• **CHALLENGES**
1. In the court opinion excerpt, how long was the delay between the alleged offenses and the return of the indictment?
2. Return the passage of the court opinion excerpt starting with "At the outset, it" and going on through "to due process.", copied word for word.

• **EXCERPT TO READ**
★ ★ ★ ★ ★

Defendant has moved to dismiss the indictment on the grounds that a delay of two years and eight months between the commission of the alleged offenses and the return of the indictment violated his rights to due process and to a speedy trial guaranteed by the Fifth and Sixth Amendments to the United States Constitution, and that the indictment is so vague and general that it fails to inform him sufficiently of the nature of the charges so as to enable him to prepare a proper defense and to be able to plead an acquittal or conviction of the crimes charged as a bar to any subsequent prosecution based upon the same alleged illegal acts. In addition, defendant has moved for a change of venue to the United States District Court for the Eastern District of Oklahoma.

At the outset, it should be recognized that the Sixth Amendment's guarantee to a speedy trial does not attach until a person has been "accused" of a crime, either by being arrested or named in an indictment or information. Pre-accusation delays may only be challenged on due process grounds. United States v. Marion, 404 U.S. 307, 92 S.Ct. 455, 30 L.Ed.2d 468 (1971). The arrest of a defendant prior to the return of an indictment would invoke the speedy trial guarantees of the Sixth Amendment because such arrest would render defendant an "accused" prior to indictment. Dillingham v. United States, 423 U.S. 64, 96 S.Ct. 303, 46 L.Ed.2d 205 (1975). In the present case, however, defendant was not arrested prior to being indicted and thus his claims of unconstitutional delay in the return of the instant indictment can only be bottomed on his rights to due process.

★ ★ ★ ★ ★

• **DATA PROVIDED**
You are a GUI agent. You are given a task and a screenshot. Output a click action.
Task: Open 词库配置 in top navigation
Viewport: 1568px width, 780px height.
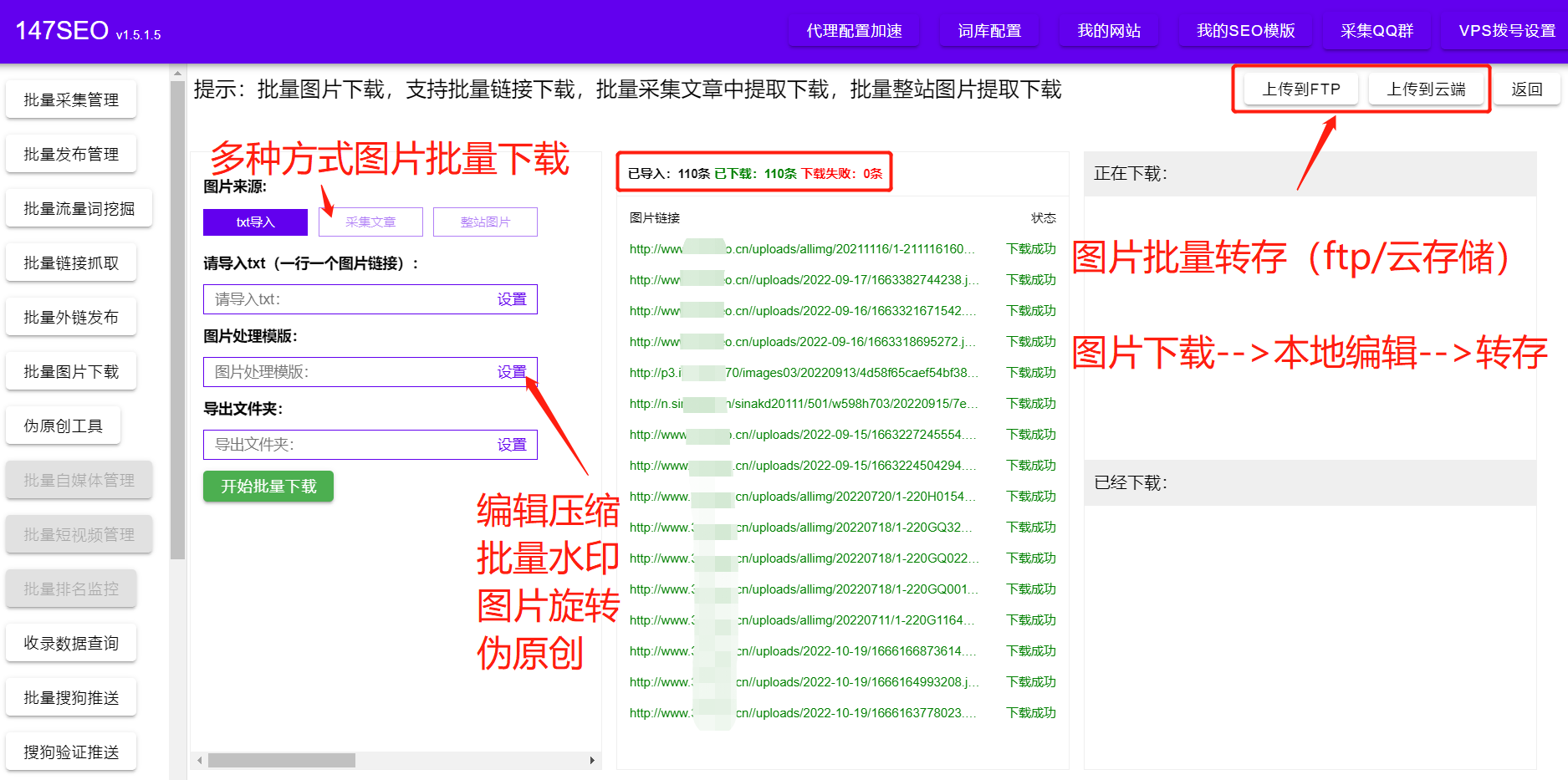[989, 31]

★ ★ ★ ★ ★

• **SOLUTIONS TO THE PROBLEMS**
1. Two years and eight months.

2.
At the outset, it should be recognized that the Sixth Amendment's guarantee to a speedy trial does not attach until a person has been "accused" of a crime, either by being arrested or named in an indictment or information. Pre-accusation delays may only be challenged on due process grounds. United States v. Marion, 404 U.S. 307, 92 S.Ct. 455, 30 L.Ed.2d 468 (1971). The arrest of a defendant prior to the return of an indictment would invoke the speedy trial guarantees of the Sixth Amendment because such arrest would render defendant an "accused" prior to indictment. Dillingham v. United States, 423 U.S. 64, 96 S.Ct. 303, 46 L.Ed.2d 205 (1975). In the present case, however, defendant was not arrested prior to being indicted and thus his claims of unconstitutional delay in the return of the instant indictment can only be bottomed on his rights to due process.